PM Mas Pixinguinha no Arpoador me diz muito porque já há algum tempo eu estava tentando encontrar uma maneira de tocar com Donato. Um amigo em comum perguntou por mim ao Donato e ele respondeu: "o Paulo está no chorinho". Aí­ um dia desses eu encontrei o Donatinho (filho de João) num show e mandei um recado: "diz pro Donato que eu não toco só chorinho, não". Então, quando nos encontramos, a música acabou saindo porque talvez essa ideia já estivesse no ar. E Sopapo foi quando você estava indo embora da minha casa, depois daquele primeiro encontro.

JD É, tinha aquele tambor de Pelotas e eu fiquei batucando e ele tocando. Saí­mos fazendo uma música que o Paulo batizou de Sopapo.

PM Sopapo é o nome de um tambor daquela região do Rio Grande do Sul, o qual me presenteou o percussionista Giba-Giba.

 

Sinatra-Farney Fã Clube

PM Moravamos próximos, na Tijuca. A primeira vez que encontrei o Donato eu estava tocando num baile, no Flamengo, domingo, na orquestra do El Cubanito. O Donato e mais dois amigos entraram no finalzinho, enquanto eu esperava o pagamento. Então ele foi ao piano e tocou uns acordes e eu fiquei impressionado: aquilo não se fazia. Isso aconteceu mais ou menos no final dos anos 50.

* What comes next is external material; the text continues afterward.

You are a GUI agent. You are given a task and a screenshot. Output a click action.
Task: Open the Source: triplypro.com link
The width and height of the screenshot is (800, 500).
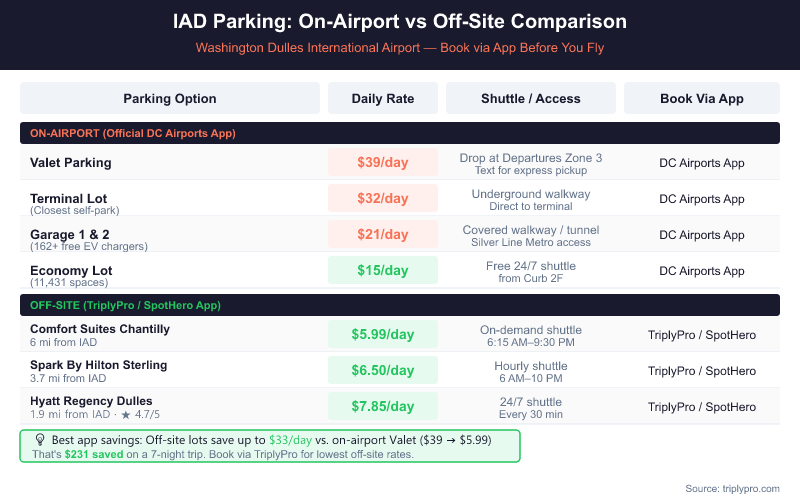(732, 488)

JD Conversamos ali mesmo, trocamos ideias, ficamos sabendo que moravamos no mesmo bairro.

PM Lembro de ter visto o Donato no Sinatra-Farney, depois ele me convidou para tocar no seu primeiro disco, o Chá Dançante - João Donato e seu Conjunto, de 1956. Foi a continuação do nosso encontro.

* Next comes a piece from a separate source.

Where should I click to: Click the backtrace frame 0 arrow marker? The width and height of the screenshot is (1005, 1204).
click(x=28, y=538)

JD A gente não parou mais de se encontrar.

PM Começamos a tocar no piano da alfaiataria do meu irmão Alberico, onde eu aprendia o ofí­cio de alfaiate. Na época, eu tocava saxofone. Nós acompanhavamos o desenvolvimento do jazz.

JD Gostavamos de ouvir músicas de jazz, tocar nas jam sessions.

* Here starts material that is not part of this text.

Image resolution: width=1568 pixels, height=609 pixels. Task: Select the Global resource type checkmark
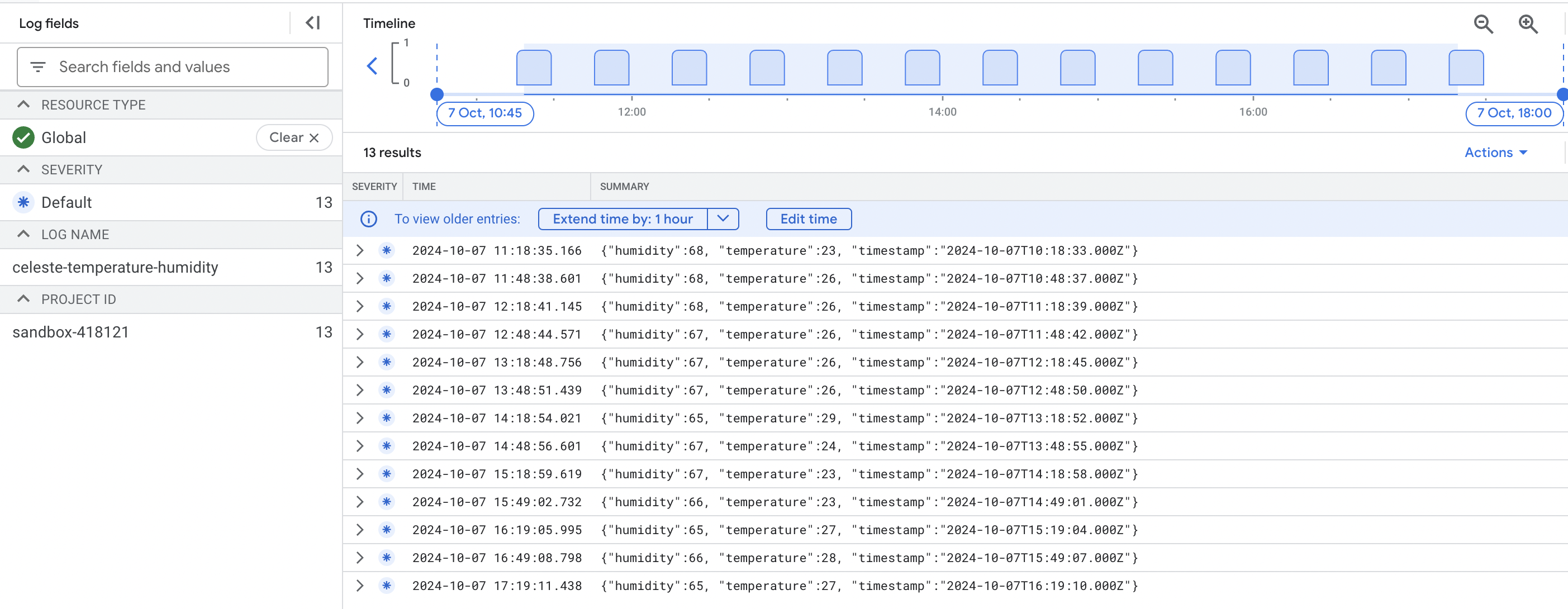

PM Em seguida começamos a ensaiar um grupo com dois saxofones, trompete, trombone e piano. Eu e o Bebeto no saxofone, o Bill Horne no trompete, o João Luí­s no trombone, o Everardo Castro na bateria, o Marinho no baixo e o Donato no piano. Levamos esse grupo para concertos e festivais de jazz no Rio e em São Paulo.

JD Aí­ os trabalhos começaram a aparecer, começamos a gravar e o tempo a diminuir.

Reencontro

JD Fomos nos encontrar de novo numa gravação de Gaiolas Abertas, uma parceria com Martinho da Vila, em seu disco Verso e Reverso (1982). E na gravação de uma trilha de filme (risos): tinha um acorde que era dó maior, eu fiz uma outra coisa, um acorde errado. E o Paulo disse: "ah, então tá bom."

PM A múica era em dó maior. E você terminou a música em dó menor. Mas os estudiosos de música dizem que essa coisa de dó maior e dó menor não existe mais. Os dois podem conviver juntos. (risos)

JD Por último, em janeiro de 2006, na casa do Carlos Manga.

PM Chegamos lá para o aniversário do Manga e achei que seria uma boa oportunidade para a gente voltar a tocar junto. Levei o instrumento. Ainda pensei: será que levo ou não levo? No primeiro momento, não sabia que o Donato também tinha sido convidado. Quando soube, resolvi levar a clarineta, pois sabia que tinha piano na casa.

JD Tocamos com tanto entusiasmo que a Halina veio com essa ideia de fazer o disco, e a Ivone se animou. Enfim, desse encontro na casa do Manga surgiu o CD.

PM O Carlos Manga era o presidente do Sinatra-Farney Fã Clube. Sem ele nada acontecia.

JD Ele agregava todos. Naquela época, conseguir discos de jazz era muito difí­cil. Se alguém arranjava um disco do Chet Baker, ele reunia todo mundo para ouvir. O clube tinha carteirinha e os sócios pagavam mensalidade.

PM Lembro de uma jam session na casa do Carlos Manga. Ele morava numa casa bonita, na conde de Bonfim, acho que era uma casa meio rosa. Ele convidou músicos do Copacabana Palace, o Zacarias, o Romeu. No baixo tava o Juvenal. Nos ensaios ele era bastante firme, tomava decisões com muita segurança. Já na época ele tinha muito talento para dirigir e bolar os shows.

Entrevista gravada em 8 de abril de 2006, no Rio de Janeiro.